When I was a child, my family always went camping over Labor Day weekend, and I simply cannot bring myself to bid adieu to summer without a last hurtle through crashing waves or night of listening to wind in the pines. This summer I’ve been so busy with travel assignments that I haven’t been able to plan many getaways with my own needs in mind. But because of all the research I’ve been doing, I have some great ideas to share for getaways that are deeply restorative, off-the-beaten-path, and offer good last-minute availability since they’re a bit off the radar as well.

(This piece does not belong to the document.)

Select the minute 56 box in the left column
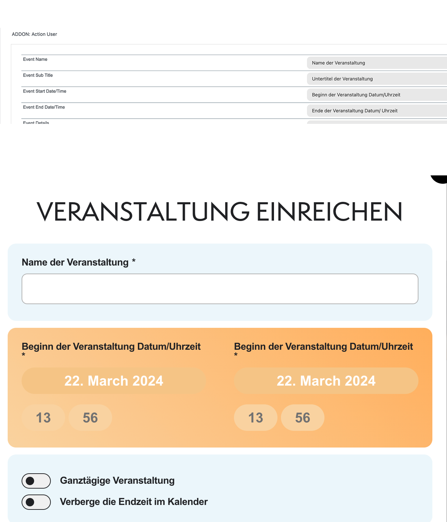 click(90, 418)
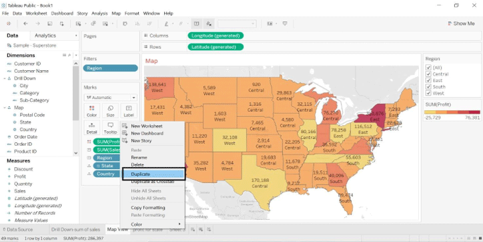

Here are three last-minute Labor Day weekend getaways with no labor involved:

  1. Avila Beach. Never heard of it? Neither have many others, which is what makes this place seem such a magical find. Just north of better-known Pismo Beach and west of San Luis Obispo, Avila Beach was once the site of a gigantic Chevron refinery and the largest oil shipping port on the West Coast. Now the tank farm’s been dismantled, and largely cleaned up, which means Avila Beach has something very rare in California; miles and miles of prime beachfront property, including bluffs with some of the most spectacular sunset views on the coast. And the town, though still a bit funky and industrial around the edges, has a lot to offer, including a gorgeous, uncrowded beach, and natural hot springs that bubble up under the coastal mountains that rise dramatically from the sea. Avila Beach hot springs is a great spot for family fun, but my first choice for a real getaway is its sister property, Sycamore Springs, tucked deep into the wooded hills east of town. Still largely unknown, this resort is rarely crowded, and often offers deeply discounted rates for a stay that seems much more luxurious than what you’d pay twice as much for elsewhere. Where else can you stay where each room has its own hot tub on a deck outside?

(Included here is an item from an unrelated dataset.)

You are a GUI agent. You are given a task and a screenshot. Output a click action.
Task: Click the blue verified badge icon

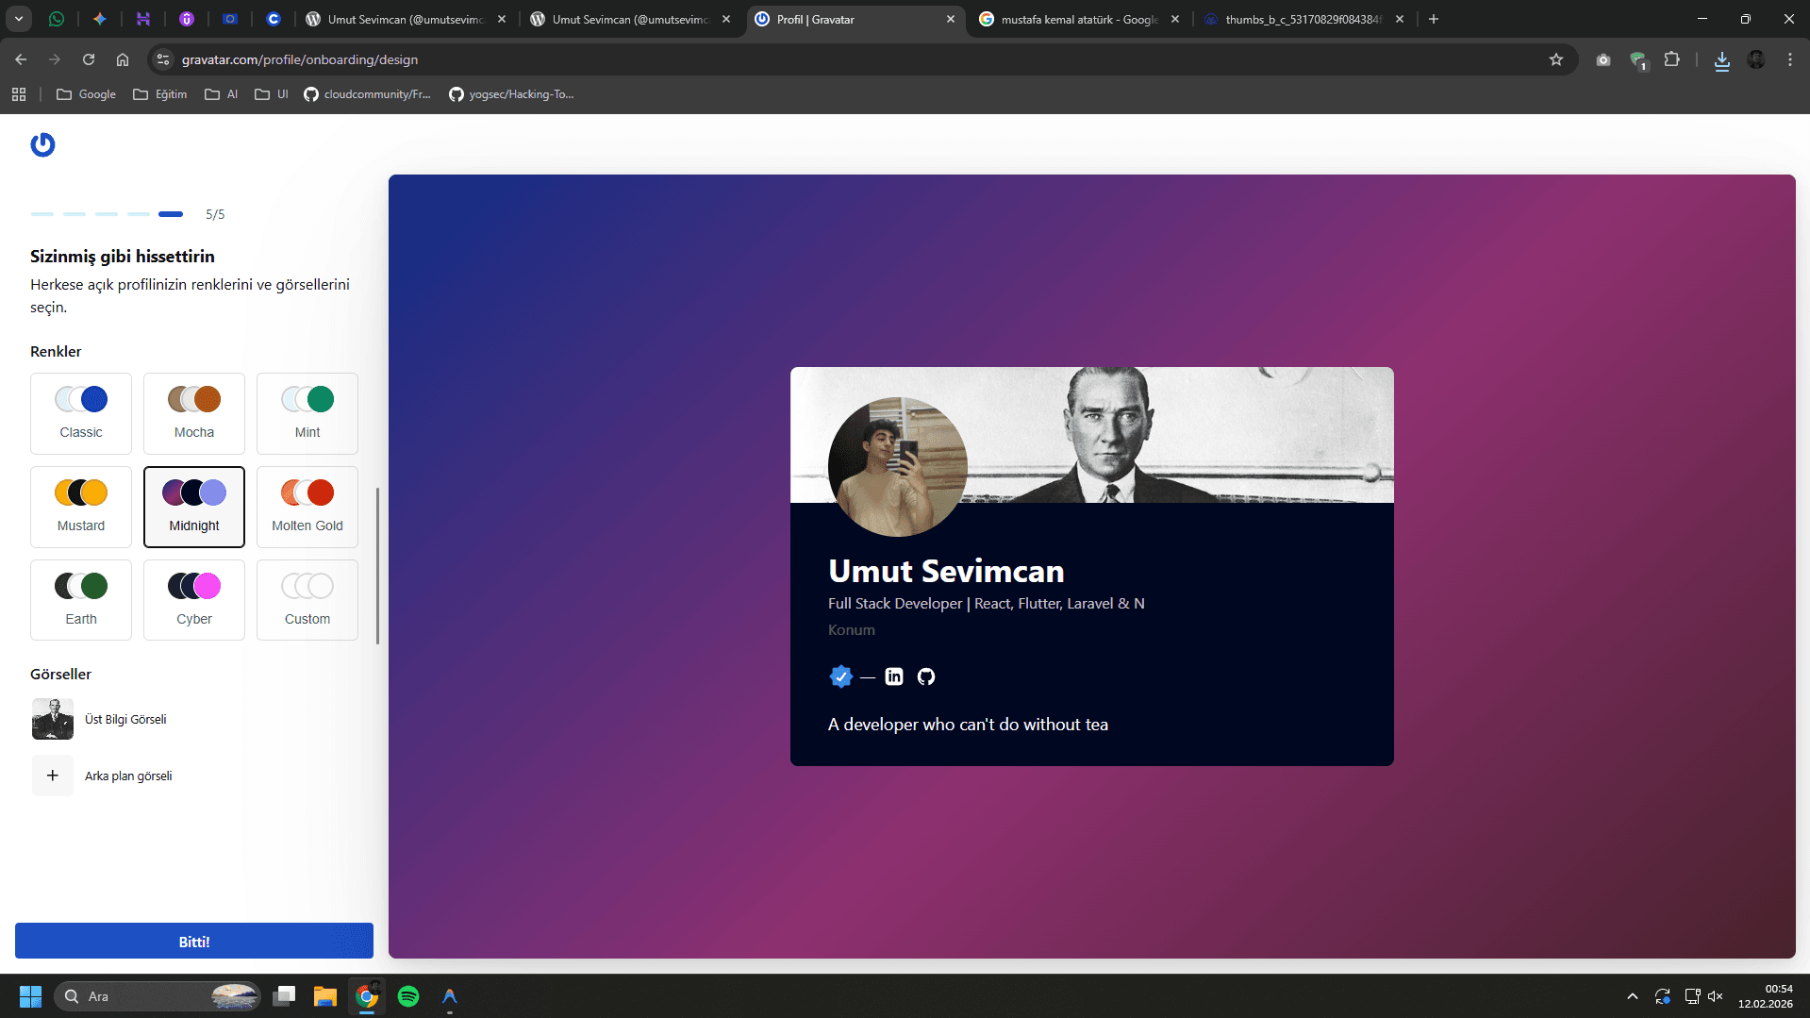click(x=840, y=676)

  2. Jenner. Most folks want to go inland, away from the fog this time of year. But September is when the fog rolls out, and stays out. And Jenner, located where the Russian River enters the Pacific, is perfectly situated so you can have both sunset ocean view dinners and hot afternoons dipping in the river. I honestly have no idea why the best resort in town, River’s End, isn’t better known, but it deserves to be. Try this for a perfect day: wake up to sea lions barking at the river mouth, and take a long beach walk from Goat Rock out to the end of the spit to get a close-up view of the playful creatures. Head inland along River Road to Gold Coast Coffee and Bakery in Duncan’s Mills and indulge in the best bear claws you’ve ever while listening to locals exchange fishing tips on the vine-draped back patio. Spend the day lazing on the river at Casini Ranch campground, which offers day use privileges for their deep, clear-water swimming beach. (The $7 charge means you don’t have to fight the crowds.) Back to Jenner for oysters and wine at sunset. Nuff said.

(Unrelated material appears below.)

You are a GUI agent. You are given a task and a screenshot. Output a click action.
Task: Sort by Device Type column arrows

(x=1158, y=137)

  3. Big Sur. Yes, Big Sur for Labor Day weekend sounds crazy, but you’d be surprised. The bulk of the crowds will be north, in Monterey, or south, in Pismo Beach, and most of those just power through for the spectacular view from Highway 1, with perhaps a lunch stop and photo op at famous Nepenthe. No, you won’t get into Ventana or Post Ranch, but there are smaller family-run places like Fernwood Resort and Big Sur River Inn that sometimes have last-minute cancellations and private campgrounds that often have a few tent cabins left. Choose to stay, and you have the picture postcard-views to yourself once the sun begins to set and the highway gets treacherous.